When you get your invite, try to judge how long and how far it will be between the ceremony and the reception. Even the latest bride with the most sermonizing minister won’t keep you more than 90 minutes – for most ceremonies, you can expect the formalities to be well over 45 minutes after the posted start time. The invitation should give you an idea of when you’re expected at the reception venue. Depending on who you have with you, and what you think is fun, you might  take yourself off for a walk down the beach, curl up somewhere with a trashy novel or 40 winks, check out the local museum or art gallery, or even just arrange to meet some of the other guests at a coffee shop rather than the pub. It’s not a silly idea to pack a pair of comfortable shoes [or even a total change of clothes], even if you’re not planning on going anywhere else. There’s not much worse than watching strangers drink themselves into idiots, unless it’s doing it from an uncomfortable seat, wearing shoes that pinch.

If you’re the bride or groom, or have any say at all in the planning process, may I make some polite suggestions to help plan a wedding day timeline with guests in mind?

Timing is everything: Obviously, it makes no sense to plan a midday ceremony with a supper and dance reception. So why would you plan for 3 or more hours of photographs while your guests are waiting. Wedding photos are incredibly important. But so are your guests. So a compromise may need to be reached. Consider having the bulk of your formal photos taken before the ceremony. A good photographer will be able to preserve the ‘aha’ moment when you first see each other on the day, if that’s important to you, and you can even still have the traditional walk up the aisle to your groom. The advantages of photos first are that you’ll be more relaxed and connected with each other for your wedding ceremony and the rest of the day, PLUS you don’t have to go away and miss out on any time with your guests.
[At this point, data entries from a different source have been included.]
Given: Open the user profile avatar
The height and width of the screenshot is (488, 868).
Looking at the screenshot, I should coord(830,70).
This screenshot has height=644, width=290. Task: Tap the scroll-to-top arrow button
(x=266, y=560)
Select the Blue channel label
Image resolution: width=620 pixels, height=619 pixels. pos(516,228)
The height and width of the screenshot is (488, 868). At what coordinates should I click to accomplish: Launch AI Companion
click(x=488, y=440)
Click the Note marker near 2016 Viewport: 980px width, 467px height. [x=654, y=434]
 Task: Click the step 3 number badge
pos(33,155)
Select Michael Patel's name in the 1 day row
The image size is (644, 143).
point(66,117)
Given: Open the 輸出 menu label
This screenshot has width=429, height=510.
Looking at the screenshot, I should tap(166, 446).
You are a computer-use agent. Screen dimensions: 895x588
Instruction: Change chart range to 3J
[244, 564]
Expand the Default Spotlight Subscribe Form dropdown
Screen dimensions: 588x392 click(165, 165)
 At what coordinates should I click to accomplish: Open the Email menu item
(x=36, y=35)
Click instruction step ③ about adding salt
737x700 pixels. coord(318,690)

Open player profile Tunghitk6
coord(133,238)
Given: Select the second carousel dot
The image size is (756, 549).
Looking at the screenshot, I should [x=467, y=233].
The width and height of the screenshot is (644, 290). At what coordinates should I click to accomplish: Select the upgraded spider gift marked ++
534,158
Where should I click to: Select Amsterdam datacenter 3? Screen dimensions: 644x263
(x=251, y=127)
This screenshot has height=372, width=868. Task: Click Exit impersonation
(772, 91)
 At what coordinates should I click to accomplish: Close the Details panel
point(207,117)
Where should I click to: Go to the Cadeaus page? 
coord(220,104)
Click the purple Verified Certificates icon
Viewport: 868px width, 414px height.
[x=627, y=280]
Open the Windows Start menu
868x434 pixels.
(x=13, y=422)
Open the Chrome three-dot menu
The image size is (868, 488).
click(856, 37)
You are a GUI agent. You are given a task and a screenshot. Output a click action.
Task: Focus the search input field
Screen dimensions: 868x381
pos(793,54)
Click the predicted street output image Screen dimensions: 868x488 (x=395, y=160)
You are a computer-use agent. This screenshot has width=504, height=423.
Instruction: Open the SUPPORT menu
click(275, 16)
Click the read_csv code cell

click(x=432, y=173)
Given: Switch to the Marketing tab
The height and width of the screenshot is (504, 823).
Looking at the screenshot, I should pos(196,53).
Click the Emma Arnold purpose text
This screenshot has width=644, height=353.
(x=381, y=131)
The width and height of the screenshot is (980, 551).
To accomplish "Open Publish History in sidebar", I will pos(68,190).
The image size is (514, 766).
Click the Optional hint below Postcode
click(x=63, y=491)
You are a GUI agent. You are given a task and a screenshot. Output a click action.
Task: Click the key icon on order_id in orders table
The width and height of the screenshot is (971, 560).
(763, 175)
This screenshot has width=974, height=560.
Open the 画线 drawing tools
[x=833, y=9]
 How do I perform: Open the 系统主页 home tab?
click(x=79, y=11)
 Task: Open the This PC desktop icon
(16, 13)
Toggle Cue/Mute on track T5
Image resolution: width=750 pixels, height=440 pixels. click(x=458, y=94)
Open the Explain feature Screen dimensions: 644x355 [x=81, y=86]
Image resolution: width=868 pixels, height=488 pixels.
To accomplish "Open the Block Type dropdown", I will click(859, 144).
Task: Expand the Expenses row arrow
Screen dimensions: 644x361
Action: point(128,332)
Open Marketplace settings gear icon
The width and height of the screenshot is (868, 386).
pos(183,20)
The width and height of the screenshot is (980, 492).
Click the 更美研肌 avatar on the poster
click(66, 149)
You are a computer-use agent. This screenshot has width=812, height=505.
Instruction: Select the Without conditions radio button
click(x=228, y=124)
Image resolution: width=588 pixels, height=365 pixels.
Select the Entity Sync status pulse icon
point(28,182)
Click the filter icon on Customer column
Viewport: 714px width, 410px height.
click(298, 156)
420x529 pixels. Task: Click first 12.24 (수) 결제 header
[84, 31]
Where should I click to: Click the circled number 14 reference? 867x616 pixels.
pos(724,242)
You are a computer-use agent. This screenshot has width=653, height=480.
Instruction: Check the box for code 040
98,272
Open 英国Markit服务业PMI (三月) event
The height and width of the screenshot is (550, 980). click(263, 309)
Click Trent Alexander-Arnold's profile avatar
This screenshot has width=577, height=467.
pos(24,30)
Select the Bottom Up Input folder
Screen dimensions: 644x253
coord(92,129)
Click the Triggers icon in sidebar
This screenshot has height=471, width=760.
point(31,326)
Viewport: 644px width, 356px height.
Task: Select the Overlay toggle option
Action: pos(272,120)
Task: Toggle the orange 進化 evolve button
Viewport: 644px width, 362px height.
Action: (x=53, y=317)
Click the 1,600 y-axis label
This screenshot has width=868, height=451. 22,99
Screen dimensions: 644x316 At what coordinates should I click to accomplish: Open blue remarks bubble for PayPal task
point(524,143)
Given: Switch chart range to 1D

If you just can’t face the idea of photos before the ceremony, consider booking a ‘fashion photo shoot’ for after the honeymoon, where you can go to as many locations as you wish, and take time over getting really stunning wedding photos for the wall. Trash the Dress/Drown the Gown photo shoots often start out quite formally, but have the luxury of being able to climb into a tree, or whatever, without worrying about getting your hair mussed, or dirt on your gown.

If the time lag is unavoidable, make some options available for your guests – perhaps a party bus sightseeing tour from the ceremony venue to the reception, a bouncy castle or other entertainment for the kids, live music or other performing artists, or even something as simple as setting out some couches at the venue for guests to relax on – your guests will spend hours sitting at their tables, and it’s such a relief to sit somewhere different for a while.

If your guests are already at, or will head directly to, the reception venue, you might provide some nibbles and drinks – but in the end, this can end up costing more than a second photo shoot or a tour bus would – and can sometimes mean that guests are too full [or tiddly] to appreciate the wedding meal you’ve put so much thought, time and money into.

Don’t be afraid to try something different – A wedding recently had a NZ edition of Trivial Pursuit, Monopoly, and Pictionary set up on tables – the guests quickly set up locals vs tourist teams and had such a great time getting to know each other, that it was hard to get them to stop for the arrival of the newlyweds! I’ve seen guests playing petanque and minigolf, relaxing on couches under the trees, building lego towers, even getting fake tattoos, courtesy of the bride and groom.

It sounds kind of odd, but when you think about it, why wouldn’t you do something that’s fun for your guests – after al, presumably, you like these people enough to invite them to be part of one of the most important days of your life. It makes sense to follow through and make sure they’re glad they made the effort to be with you, to help them celebrate, and to create a truly memorable occasion!